If his life becomes a Broadway play someday, Packers coach Mike McCarthy might choose to look away when it reaches the scene about Sept. 10, 2006.
“The home opener?” he said this week when asked if he still remembered his debut as an NFL head coach. “Yeah, I remember.”
Bears 26, Packers 0.
And it didn’t matter that the Bears had returned all 11 starters from the NFL’s No. 2-ranked defense. Or that the Bears would go on to play in the Super Bowl later that season. Or that McCarthy was teaching an old gunslinger — Brett Favre — a new offense with two rookie guards on a team that was 4-12 the year before.

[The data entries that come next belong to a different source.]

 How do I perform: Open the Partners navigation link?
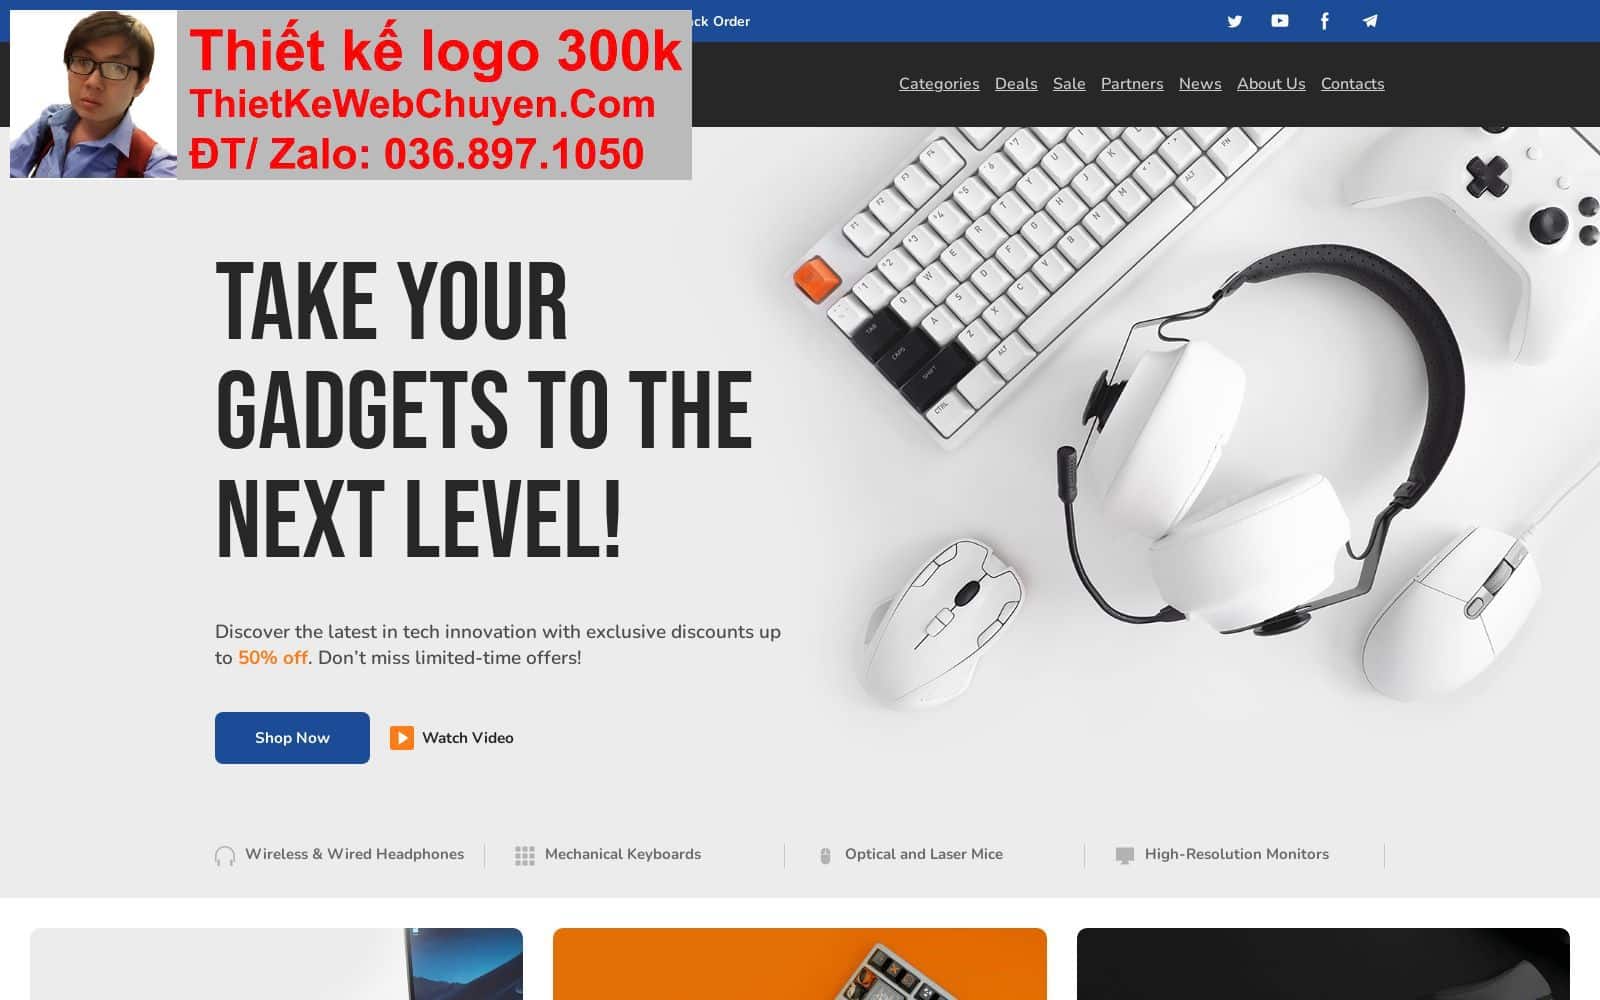coord(1132,84)
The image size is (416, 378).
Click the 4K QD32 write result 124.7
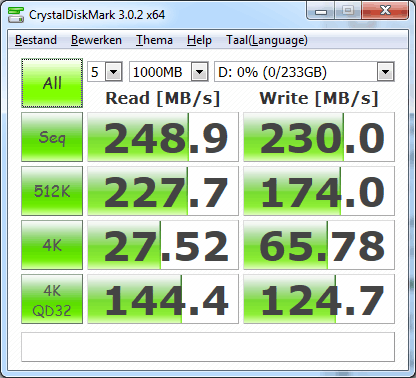(319, 299)
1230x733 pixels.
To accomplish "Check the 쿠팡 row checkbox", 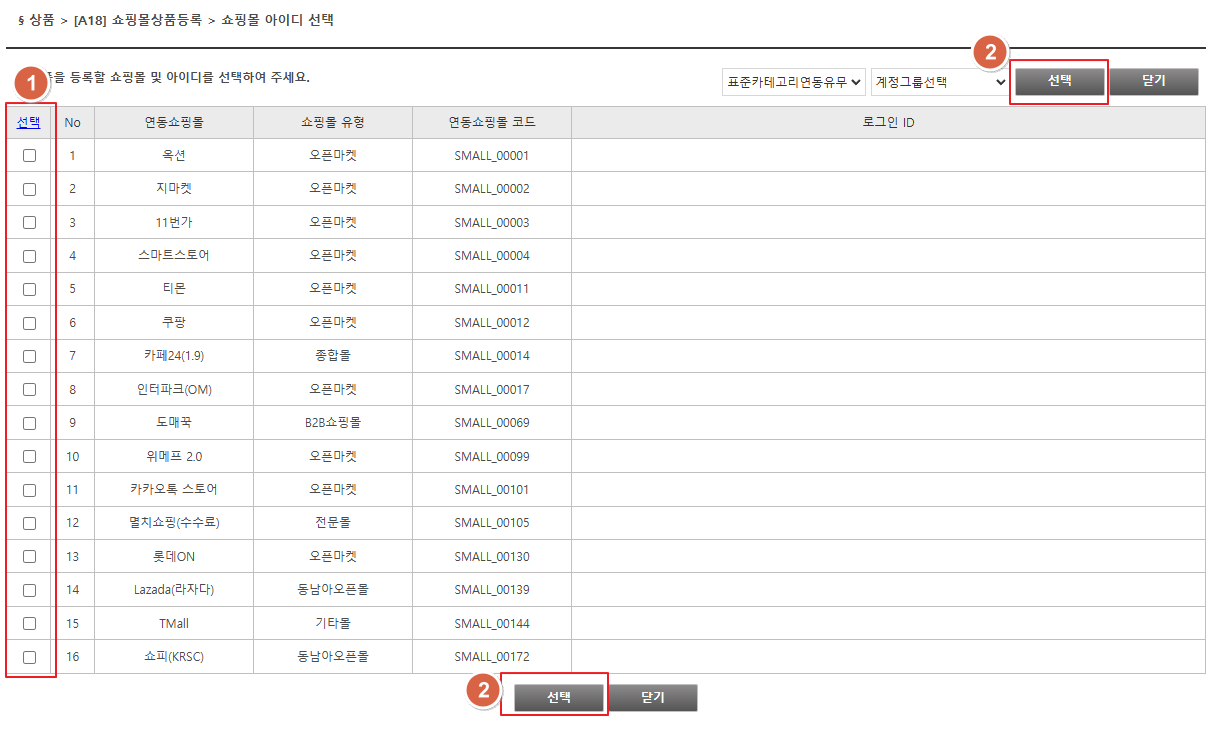I will pyautogui.click(x=29, y=323).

The only thing that mattered was Green Bay getting shut out for the first time in 15 seasons with Favre at quarterback. For the record, the streak ended at 233 consecutive games. Not exactly an early endorsement for a new, offensive-minded head coach.
Today, McCarthy is mentioned in the same sentences with Vince Lombardi. But on the evening of Sept. 10, 2006, he was compared to Lombardi’s failed successor, Phil Bengtson, the Roseau, Minn., native. In the history of Lambeau Field, the only worse shutout than McCarthy’s was Bengtson’s 40-0 loss to open the 1970 season.

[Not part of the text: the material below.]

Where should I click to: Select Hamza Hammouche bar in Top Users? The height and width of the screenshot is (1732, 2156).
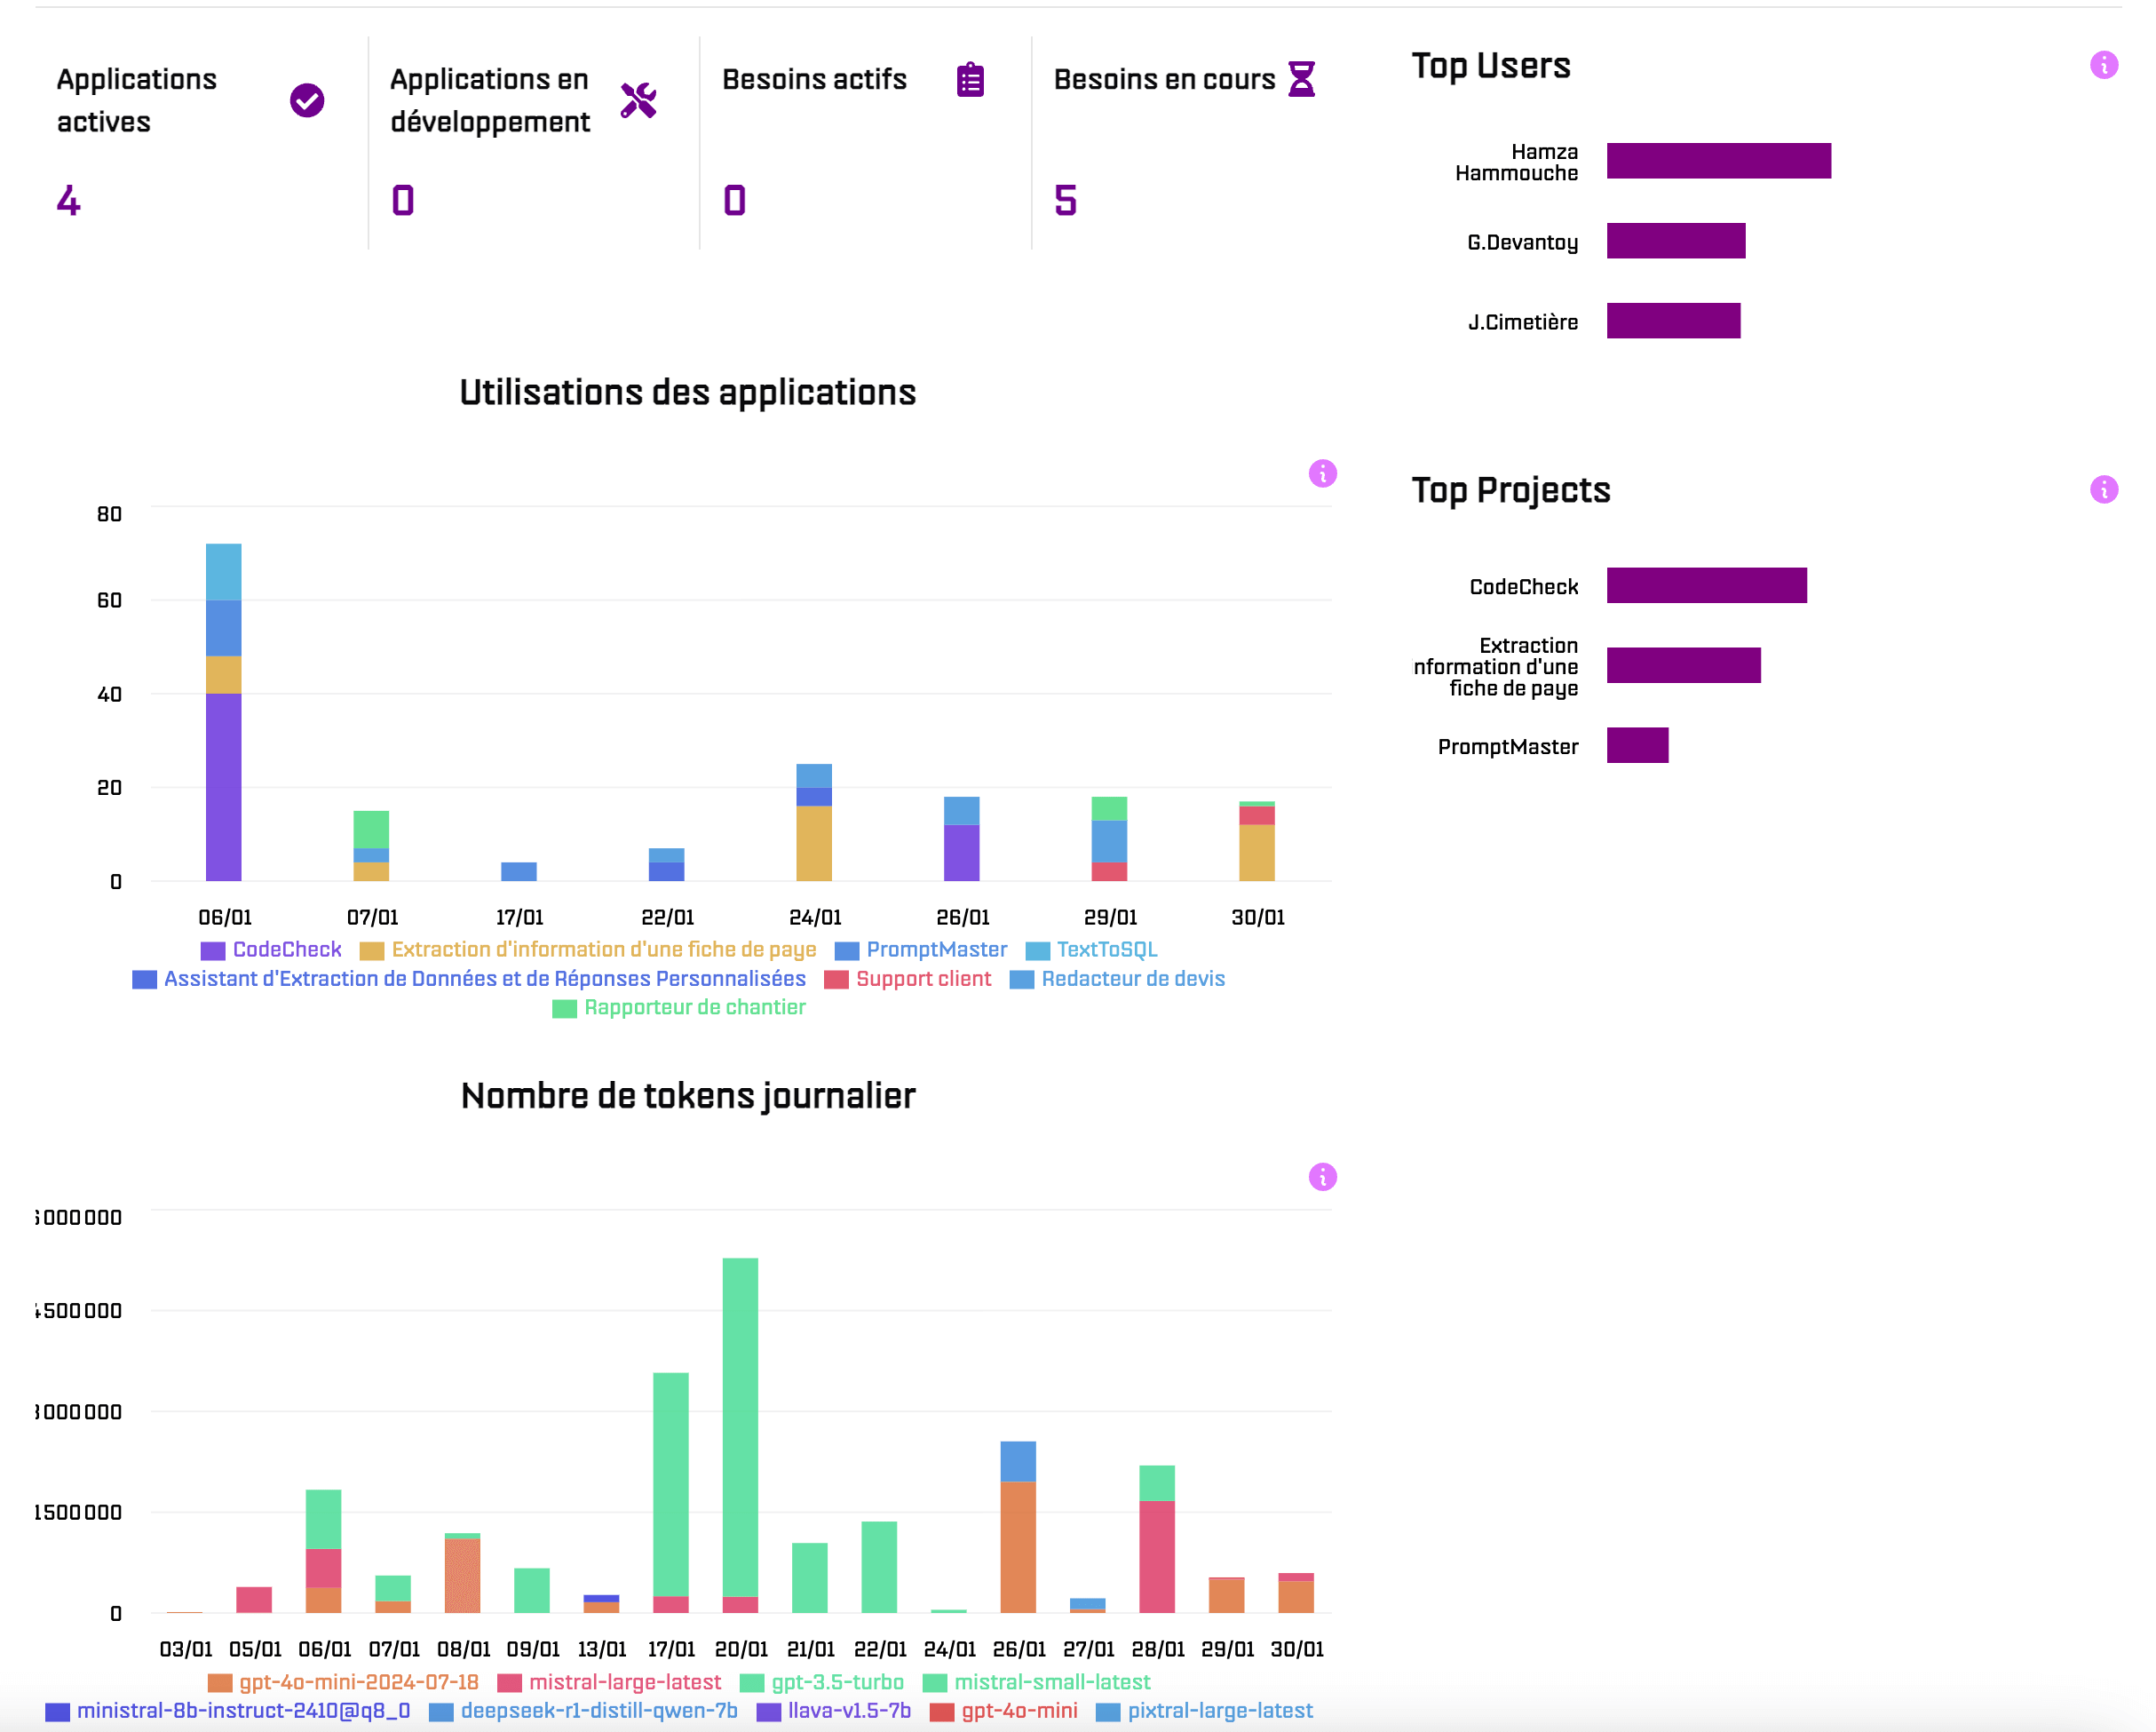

“I remember walking off the field through the tunnel and hearing some of the comments from the fans,” McCarthy said. “And I thought, ‘What the heck did I get myself into here?’ You always want to be a head coach, but it was a tough way to start your career.”
The Vikings hired Brad Childress on Jan. 6, 2006. Six days later, Packers General Manager Ted Thompson hired McCarthy.
Childress had gone to four consecutive NFC title games and a Super Bowl as Andy Reid’s offensive coordinator in Philadelphia. He was one of the NFL’s “hot” assistants even though the Eagles had missed the playoffs in 2005. In fact, the Eagles going 6-10 that year was considered a good thing since it meant Childress could be interviewed immediately by teams that coveted him.
McCarthy, meanwhile, was anything but a “hot” assistant. He was a 13-year NFL assistant who had been an offensive coordinator in New Orleans (2000-04) and San Francisco (2005). The Saints made the playoffs once in those five seasons. The 49ers went 4-12 with Alex Smith, the guy they drafted No. 1 overall instead of Aaron Rodgers, a decision that eventually would work out quite well for McCarthy.
Today, Childress works for Reid as his “spread-game analyst” in Kansas City. He hasn’t been a head coach since being fired by the Vikings on Nov. 22, 2010, a day after losing to McCarthy’s Packers 31-3 to fall to 3-7. Now, Childress’ successor, Leslie Frazier, is 2-8 and in danger of losing his job as he visits Green Bay for Sunday’s game with the 5-5 Packers.
As for McCarthy, yeah, he is going through a tough patch while Rodgers’ broken left collarbone heals. But he will be safe in Green Bay for a long, long time.
He is 85-47, a .644 winning percentage that’s fourth among active head coaches. McCarthy is 6-4 in the postseason, including a win in Super Bowl XLV.
A win Sunday would give McCarthy a 13-4 record against the Vikings, including last season’s playoff game. It also would give him his fifth season sweep of the Vikings and a 15-2 record in his past 17 NFC North games.
Heck, the folks in Green Bay are even trying to find the right time to name a street after the guy. Now that definitely wasn’t something anyone was thinking about on Sept. 10, 2006.
“I think you laugh at those things when you’re sitting on the porch,” McCarthy said. “Hopefully, I’m not sitting on the porch for a while.”